Passage shown:
______________________________
Deus Logos Ex-Press

This blog is an amalgamation of the ongoing escapades of the Last Word Books Friends & Family Printing Project. We've got an old Chandler & Price Platen Press from 1934(?) named Ampersand stuffed into the back of Last Word and three old Kelsey's at Hungry Hollow Farm. Soon we will be letterpressing local poetry broadsides, beer coasters, chapbooks, flyers, LP covers, cd covers, 'zines and whatever else we can come up with.

4.28.2006

Come visit us at Arts Walk 2006!

4.27.2006

Countryscape - Sustainable Design Firm



These guys have their shit together and could hook us up with awesome inks, papers, contacts, the works.

"Countryscape was formed by a collection of like-minded people, drawn together from diverse professional backgrounds, yet sharing a common concern for our natural and cultural landscape. We operate as an independent consultancy, possessing a wealth of expertise in the fields of design and communication, geographical information and landscape ecology."

Hell yeah!

On another note, this UK recycled paper company is sweet, too bad they can't deliver to us...here's their letterpress page. And, along those same lines:

Dolphin Blue - Environmentally Responsible Office Supplies

Skycraft Design - Marbled and handmade fine papers

Oh My God, I Want Three

VersaLaser™ can transform images or drawings on your computer screen into real items made out of an amazing variety of materials… wood, plastic, fabric, paper, glass, leather, stone, ceramic, rubber… and it’s as easy to use as your printer.

4.25.2006

C & P - Pressman's Favorite


Interesting old piece on Chandler and Price, the presses and the people behind them.

By Fred Williams, Editor-Publisher
Type & Press
Published Summer 1977


If a favorite press poll was ever conducted among pressmen and printshop proprietors, there is no doubt that the C&P would win all the honors, grippers down!
______________________________
Given information:
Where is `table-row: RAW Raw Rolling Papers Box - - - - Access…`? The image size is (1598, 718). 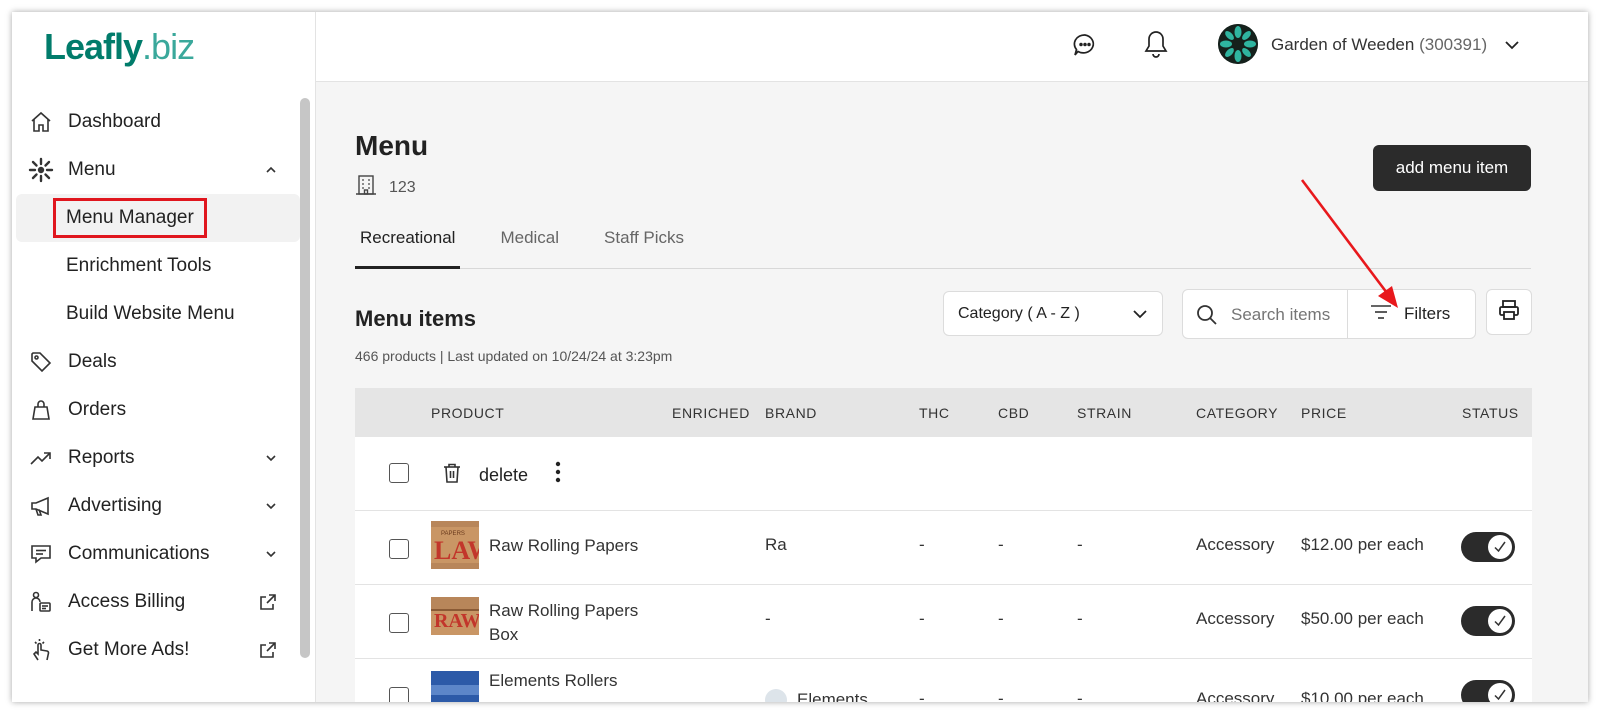 table-row: RAW Raw Rolling Papers Box - - - - Access… is located at coordinates (944, 622).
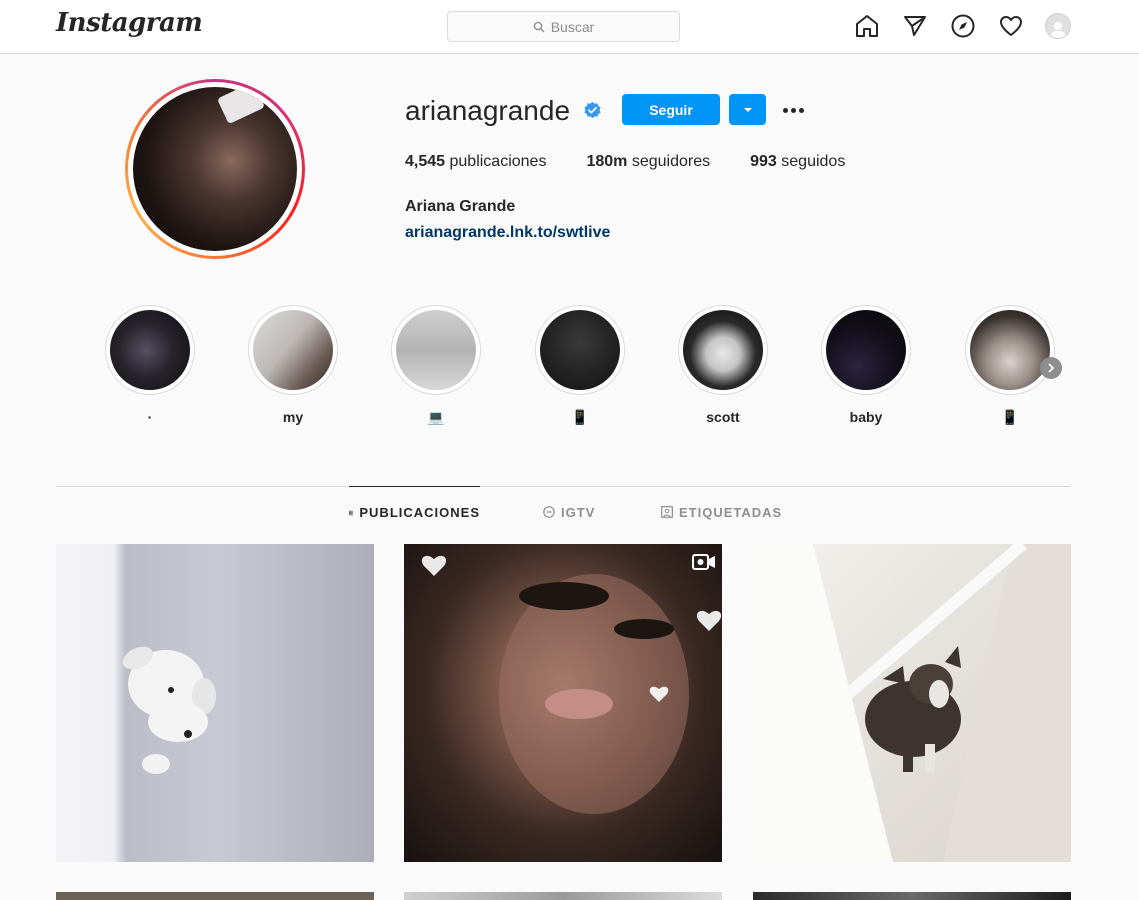  I want to click on tagged-icon, so click(667, 512).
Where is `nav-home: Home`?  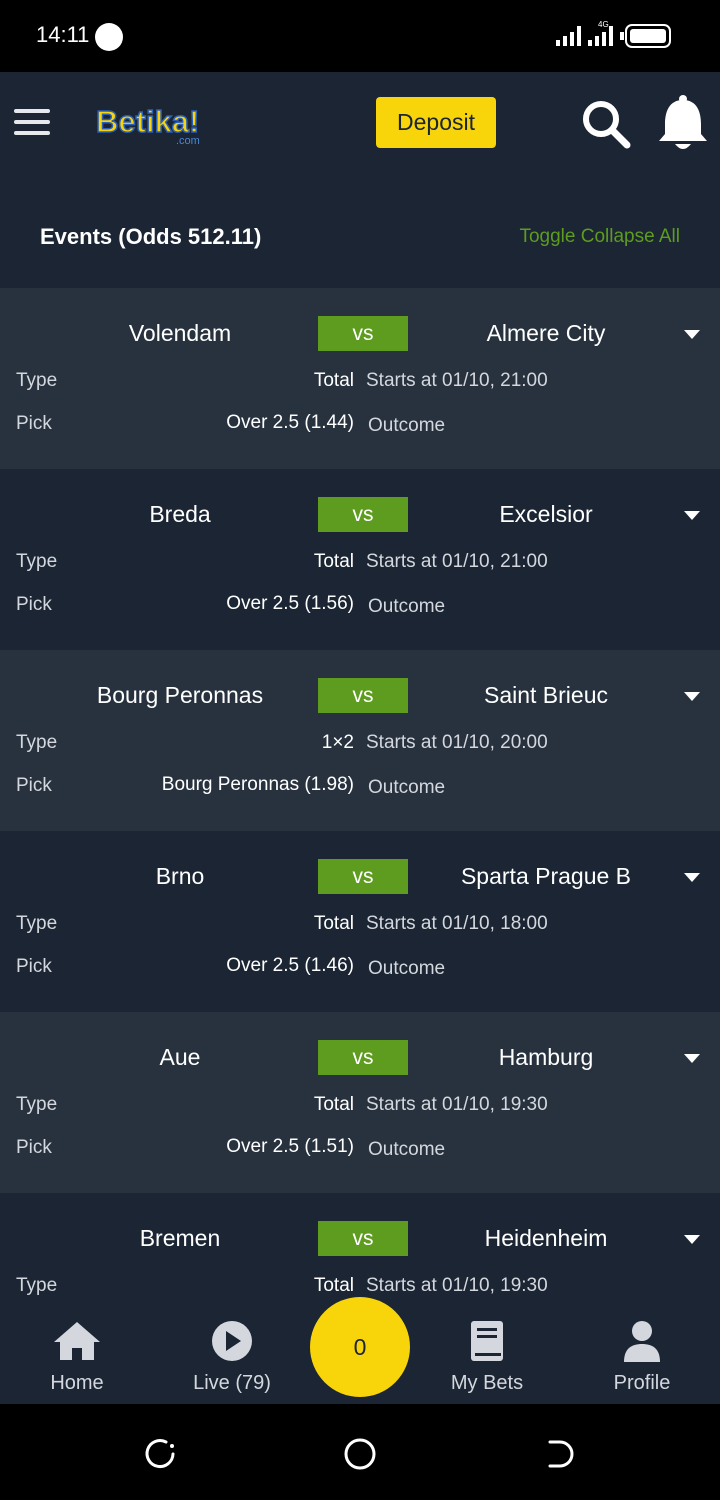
______________________________
About this exercise: Rewrite the letterpress blog text from "Come visit us" up to and including "contacts, the works.", swapping "awesome" for "excellent".

Response:
Come visit us at Arts Walk 2006!

4.27.2006

Countryscape - Sustainable Design Firm



These guys have their shit together and could hook us up with excellent inks, papers, contacts, the works.